Sense & Sensitivity by Harriette Cole


DEAR HARRIETTE: I was on vacation with my family recently, and we ended up going out to eat with a few other families over the course of the two weeks we were away. Somehow, my family ended up footing the bill more than the others. It wasn't the plan, but it happened. I just looked at my credit card bill and was astonished to see the hefty amount we had charged. I know there's nothing we can do about it now. It would be crazy to call around asking people to cough up extra dough, but I am curious -- how can I avoid this situation in the future? -- Broke, Washington, D.C.

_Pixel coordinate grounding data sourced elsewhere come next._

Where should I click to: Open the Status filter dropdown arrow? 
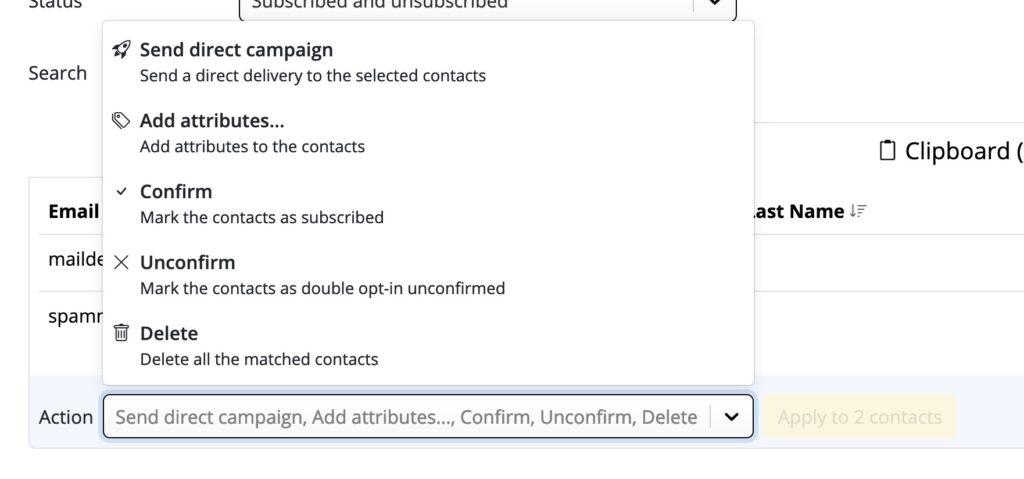tap(714, 3)

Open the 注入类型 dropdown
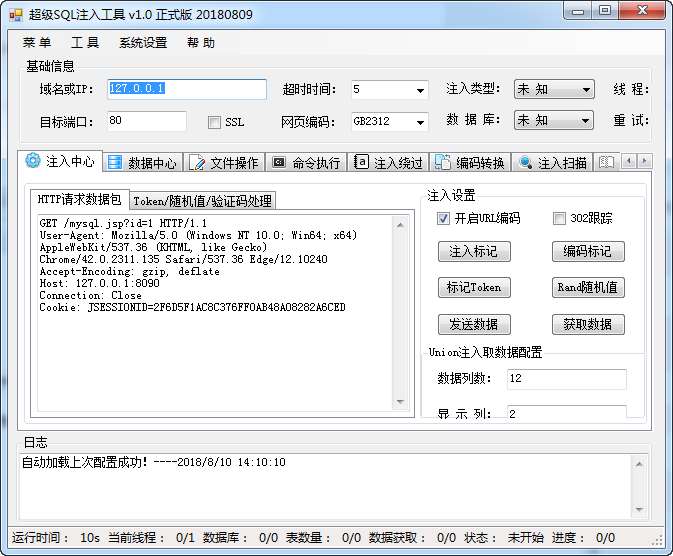click(x=585, y=90)
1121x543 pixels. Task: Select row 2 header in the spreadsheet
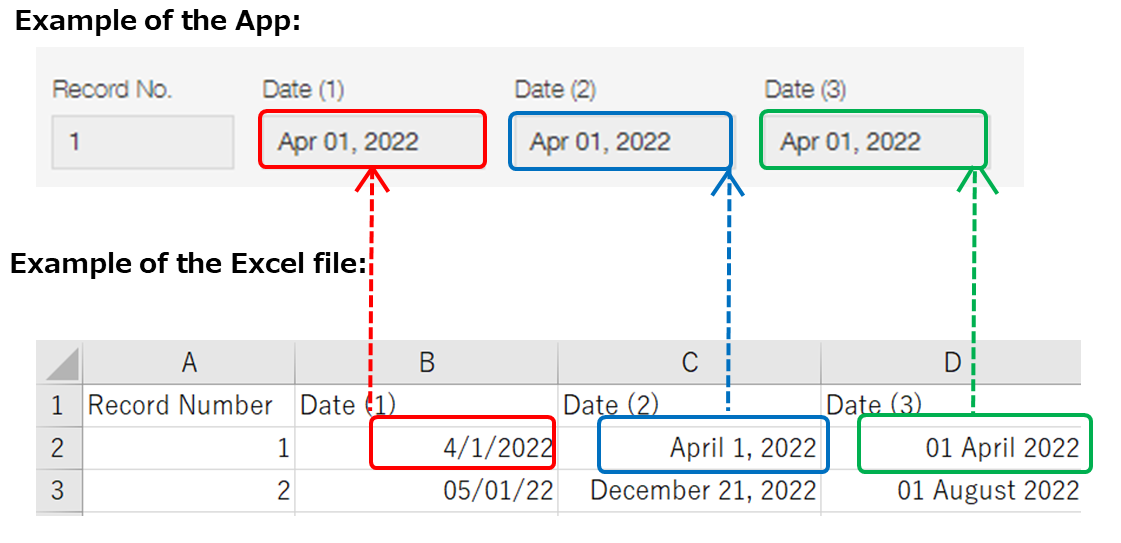(x=58, y=447)
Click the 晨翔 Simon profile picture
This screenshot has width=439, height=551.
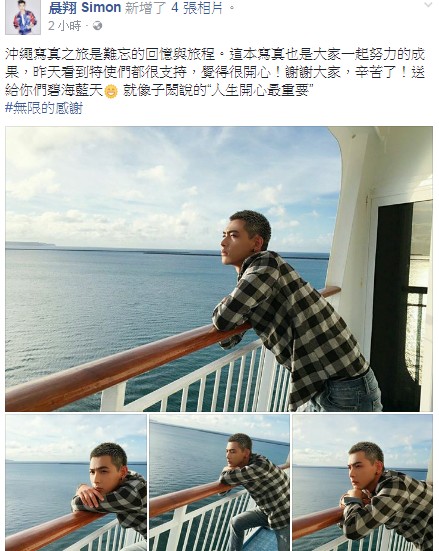point(23,17)
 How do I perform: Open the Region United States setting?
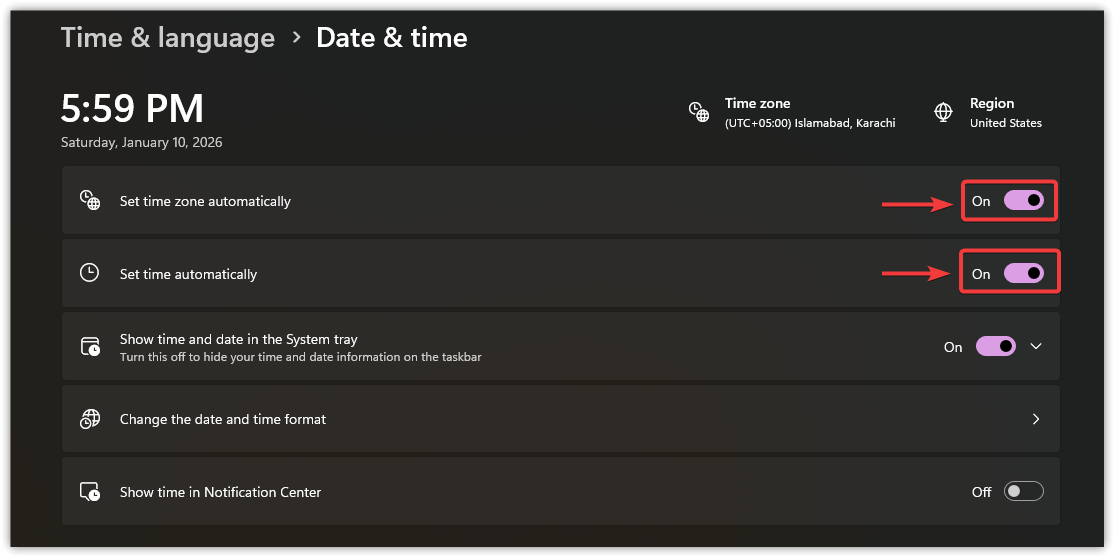tap(1005, 123)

DEAR BROKE: It is true that in the frenzy of the moment, your generosity can get the best of you. I recommend making a budget before you head out on your vacation. You can map it out per day if you like, so that you know exactly what you intend to spend. It is also wise to use cash. If you pay cash for your meals, you can avoid putting down a card for the group. You can review the bill and contribute your family's portion plus tip or divide it equally, whichever your group decides.

It is unlikely that your other friends meant to have you assume the lion's share of the meal expenses. For most people, these things just happen, and it is only later that they realize that the sharing was not equitable.

DEAR HARRIETTE: When we started packing for our summer vacation, I noticed that my 10-year-old was packing 10 stuffed animals. I thought that was excessive -- we were flying and had limited room for extra items. When I told her no, she began crying and told me she really wanted to bring them. At first I put my foot down and wouldn't budge, but then I realized that my normally confident daughter seemed really attached to these things. So I let her bring them. How do you know when to remain firm and when to give in to your child's odd requests? -- Confused, Staten Island, N.Y.

DEAR CONFUSED: That is a great question that has no simple answer other than that you should always pay close attention to your child. Instead of the kneejerk "no" that comes out of many parents' mouths when a child wants to do something that they consider unreasonable, listen instead. Survey the moment. Ask yourself why, as in this case, the stuffed animals are so important. Perhaps there is some trepidation about going away, and the toys provide a comfort connection.

One way I have discovered that you can avoid the showdown is to believe that your child has a good reason for whatever quirky request she or he may have. If you approach your child with respect and ask why this thing is so important, you may receive a rational, unemotional answer. Then you can respond evenly and decide whether to allow whatever the request is without argument.